Una de las primeras en señalar estas
cuestiones fue Jane Jacobs, famosa y polémica militante por los derechos
civiles en Nueva York. Inicialmente ridiculizada por los tecnócratas del
urbanismo moderno, hoy es reivindicada y citada hasta por el propio presidente
Obama. En su libro “Muerte y vida de las grandes ciudades” (1962) va a rescatar
las ricas preexistencias de la ciudad multifuncional, compacta y densa donde la
calle, el barrio y la comunidad son vitales en la cultura urbana. “Mantener la seguridad de la ciudad es tarea
principal de las calles y las veredas”. Para ella una calle segura es la que propone una clara
delimitación entre el espacio público y el privado, con gente y movimiento constantes,
manzanas no muy grandes que generen numerosas esquinas y cruces de calles; donde
los edificios miren hacia la acera para que muchos ojos la custodien.
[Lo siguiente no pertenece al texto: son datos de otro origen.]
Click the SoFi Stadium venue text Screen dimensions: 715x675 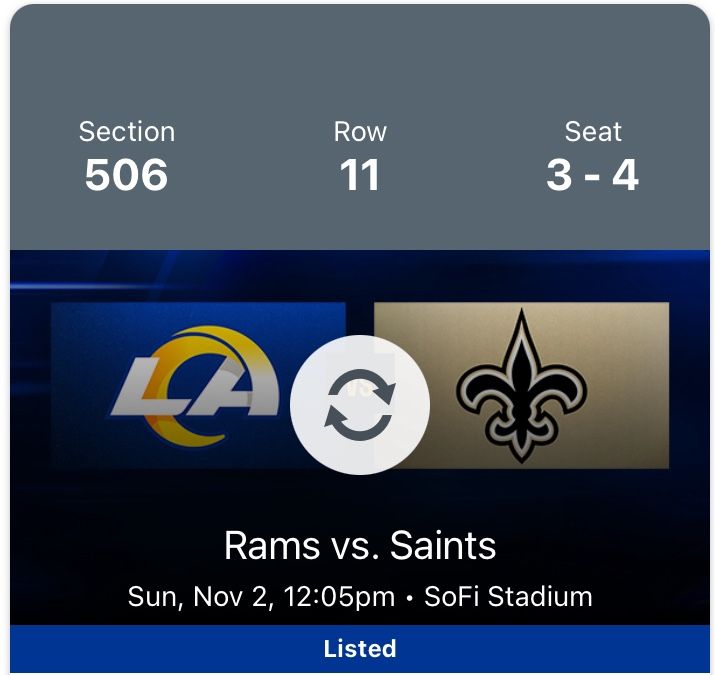coord(508,597)
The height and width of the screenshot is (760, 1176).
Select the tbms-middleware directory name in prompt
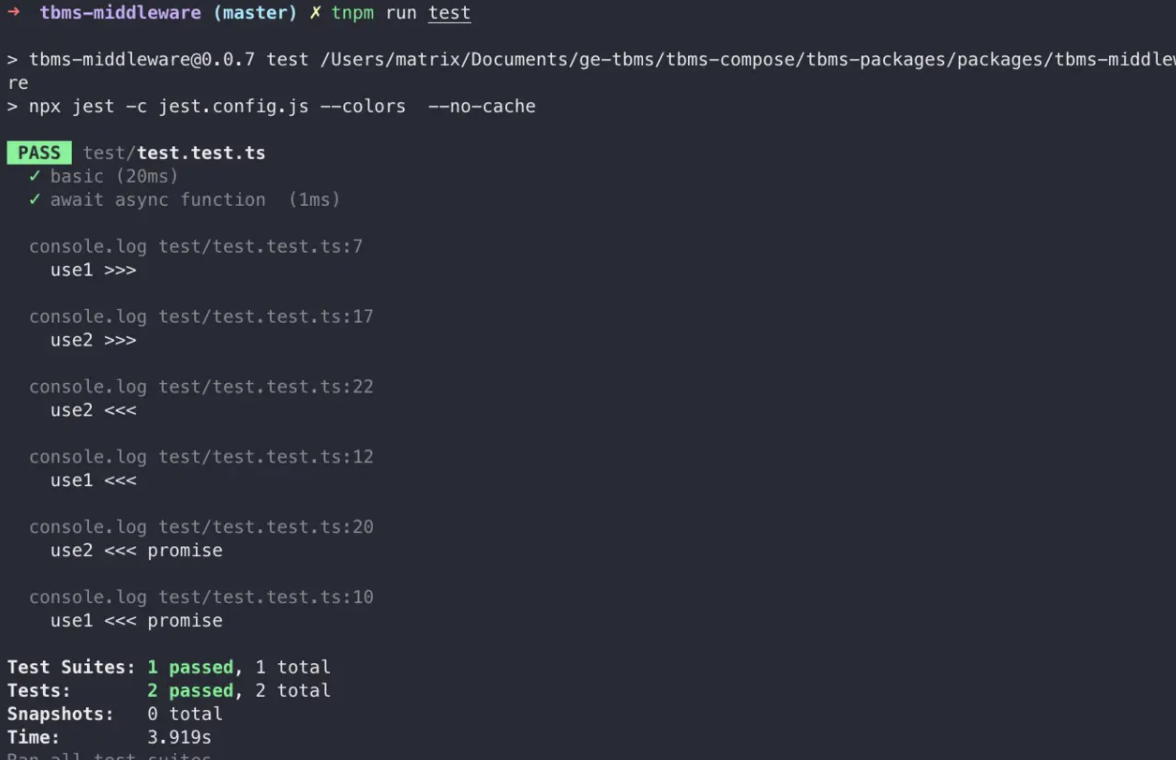pyautogui.click(x=115, y=13)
Como plantea la ONU: “El futuro de la humanidad y del planeta depende de tener
mejores ciudades”. Sabemos que replegarnos al espacio privado, o huir al
insustentable urbanismo difuso de las periferias no es solución y agrava el
problema. Nuestra “calidad de vida” no puede depender de ghettos custodiados
por murallas, alarmas y ejércitos privados. Por eso reducir la inseguridad y
los niveles de temor es tan prioritario como hacerlas más eficientes,
integradas y creativas.
Debemos volver a mirar el espacio público como el
corazón de la vida moderna; su diseño, su uso, su gestión y nuevas funciones. Invertir
nuestra habitual lógica proyectual y definir los sólidos solo a partir de una
clara toma de partido sobre que vacíos queremos. Desde allí repensar la calle,
la plaza, el parque; el arbolado y el paisaje urbano, aquello que nos permite
construir identidad y experimentar el encuentro, el intercambio y la
diferencia. “Un sitio se hace lugar solo cuando nos apropiamos culturalmente de
él”, diría Heidegger.
Recientes investigaciones
demuestran que estas correspondencias entre diseño urbano, comunidad y espacio
público son complementos ideales para la implementación de una política de
seguridad consistente. Bill Hillier, Profesor de la Universidad de Londres,
desde su Laboratorio de Sintaxis Espacial investiga y mapea los flujos entre
delito, lugares y población. Millones de datos relevados y años de análisis le
han permitido concluir, igual que Jacobs, que la ciudad compacta y densa es más
segura que los barrios residenciales de baja densidad. Las zonas especializadas
o mono-funcionales con poca presencia de viviendas -que pierden vitalidad y
peatones a cierta hora- tampoco son recomendables. La calle vuelve a ser clave
y recomienda anchos acotados -no sobredimensionarla- y tejido compacto mediante
edificios que conformen una grilla con buena densidad poblacional. Las torres
exentas con rejas o paredones hacia la calle y los shoppings endogámicos que se
aíslan del espacio público, no ayudan. Lo ideal: Manzanas con comercios en
planta baja y edificios de departamentos
en los pisos superiores, conformando calles y barrios animados y heterogéneos
que mezclen distintos tipos de gente y actividades; desde educativas,
culturales, e institucionales, hasta comerciales, turísticas y productivas
ambientalmente compatibles.
La problemática de la
seguridad debe ser parte de la normativa urbanística y de los retos iniciales
del proyecto, la arquitectura y la obra pública. Las angustias e
imposibilidades actuales nos desafían a exigir e innovar desde otras lógicas,
con mayor participación y menos especulación. Tal vez, los próximos concursos y
debates urbanos en Buenos Aires, entorno a la urbanización de importantes
tierras públicas desafectadas del uso ferroviario en los barrios de Palermo,
Caballito y Liniers, sean buenas oportunidades para que nuestra disciplina y
colectivo profesional propongan teniendo en cuenta estas cuestiones.
Habrá que
evitar, desde la madurez y la responsabilidad, lo que Luis Fernández Galiano
denomina “arquitectura urbicida”, aquella que responde más al ego y/o a una
oportunidad de negocio que a hacer mejor ciudad. Ojalá!